Objectif 1
Remplacez "oubli" par "néant" dans le passage du texte de lecture qui va de "Les confessions –" jusqu'à "incapable d’aimer ?" inclus, puis donnez ce passage.

Les confessions – Les fleurs du mal – Baudelaire
Baudelaire compare l’amour à la beauté éphémère destinée à tomber dans l’oubli qui abuse des cœurs mais ne fait que passer comme un ange tour à tour enfant répugnante ou belle femme altière s’enveloppant dans la folie et la froideur. L’amour lui échapperait, serait-il incapable d’aimer ?
Monsieur que me veux-tu ? – Les fatrasies d’Eris – Mandin
Dans son poème « Monsieur que me veux-tu ? », Mandin personnifie le temps qu’il prénomme Monsieur. Une femme l’interroge et entretient avec lui une relation fusionnelle « j’ai découpé le temps dans mon corps ». Le temps est comparé à un amant qui l’inquiète, la poursuit, lui ment, lui prend sa vie, la dépouille de sa jeunesse. « Tu es parti avec des lambeaux de ma vie » Il dépose sur elle des empreintes invisibles : ses émotions sont aussi fragiles que la flamme, ses expressions éphémères comme la fleur, seuls ses sentiments la tourmentent. Alors que les ombres symbolisent le passé « tu jouais avec mes ombres de jeune fille », le temps devient peu à peu son violeur, la transforme en catin et abime son cœur en la laissant marquée pour toujours « L’amour tourne la tête à mon horloge ».
Le temps serait-il le Poète lui-même qui marquerait de ses mots sa lectrice ? « Tu as seulement laissé des notes éparses dans la nuit sans étoiles de mes insomnies ».
Pour Baudelaire comme pour Mandin, le temps est un facteur préoccupant et joue un rôle majeur dans l’érosion de l‘amour.

Les données
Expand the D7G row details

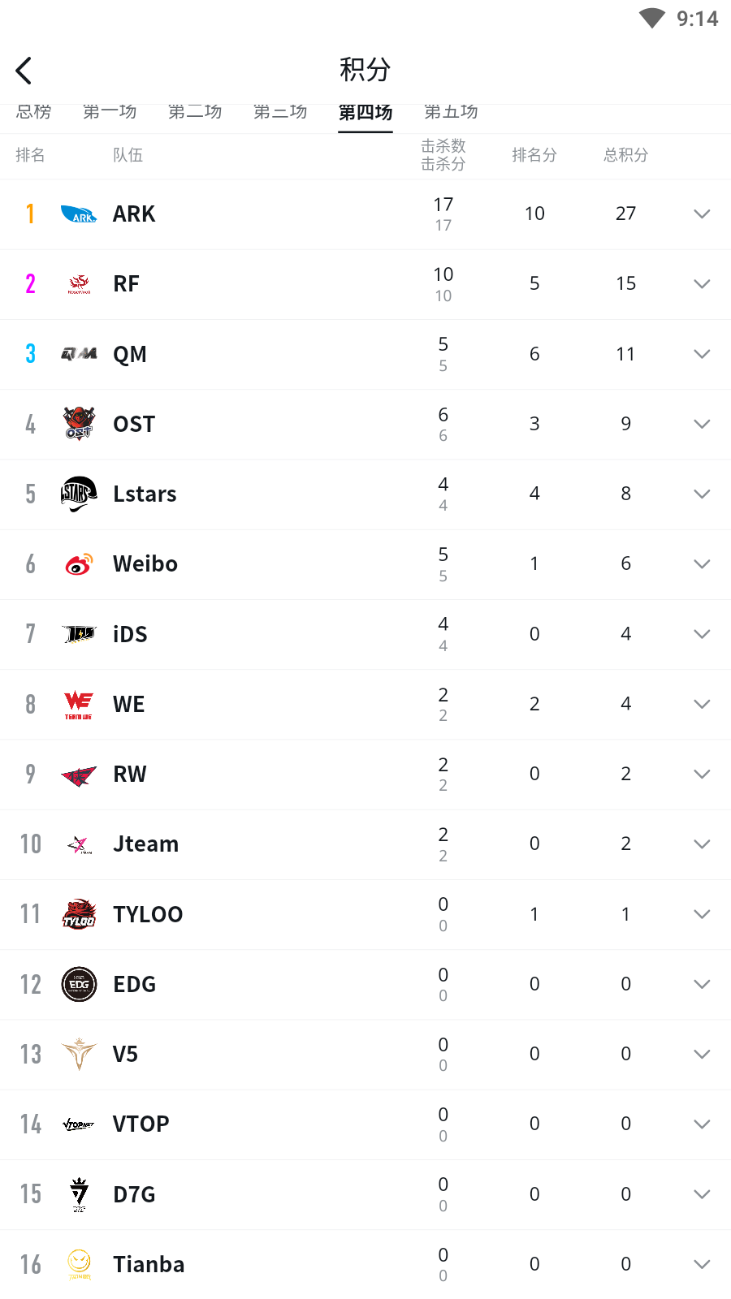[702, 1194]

...

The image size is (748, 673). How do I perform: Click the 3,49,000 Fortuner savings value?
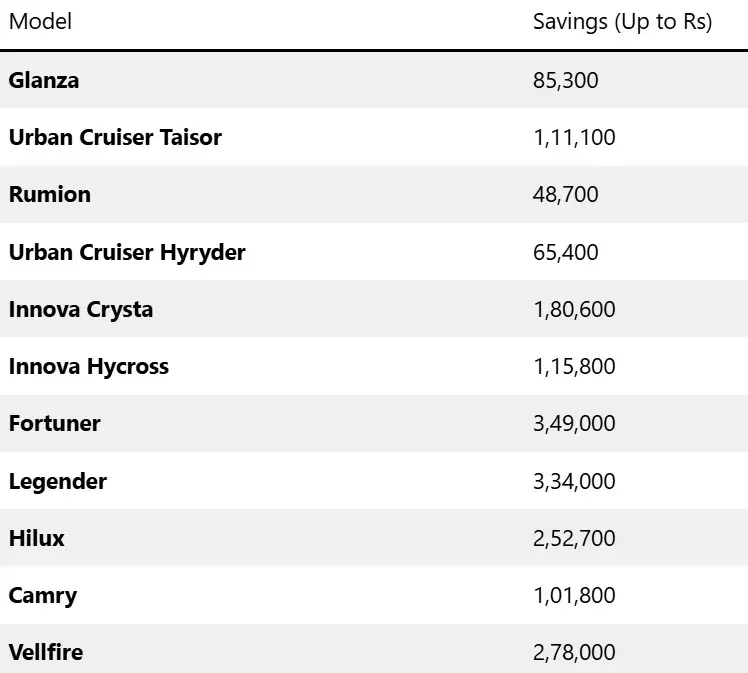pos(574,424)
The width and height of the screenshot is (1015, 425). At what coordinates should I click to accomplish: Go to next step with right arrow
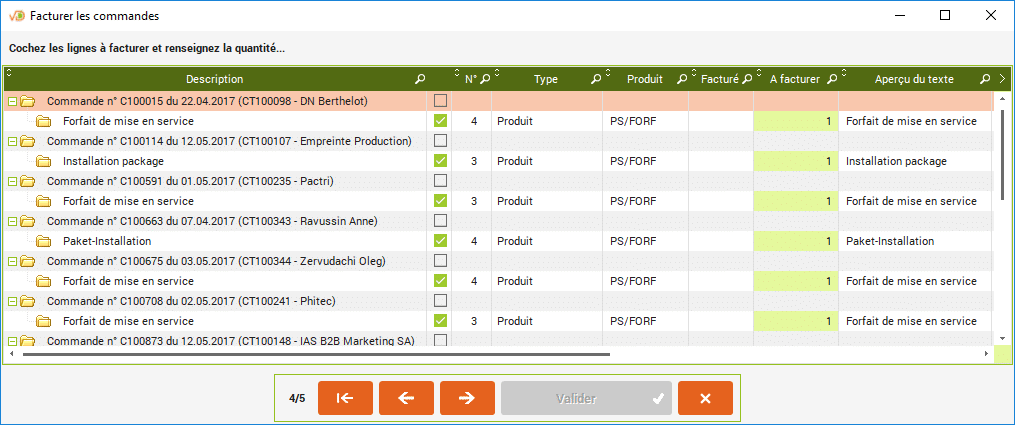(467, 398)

Objectif 2
Renvoyez toutes les lignes des enregistrements où figure la chaîne "perform".

Résultat attendu 1
Les confessions – Les fleurs du mal – Baudelaire
Baudelaire compare l’amour à la beauté éphémère destinée à tomber dans l’néant qui abuse des cœurs mais ne fait que passer comme un ange tour à tour enfant répugnante ou belle femme altière s’enveloppant dans la folie et la froideur. L’amour lui échapperait, serait-il incapable d’aimer ?

Résultat attendu 2
The image size is (748, 673). How do I perform: Click the 3,49,000 Fortuner savings value?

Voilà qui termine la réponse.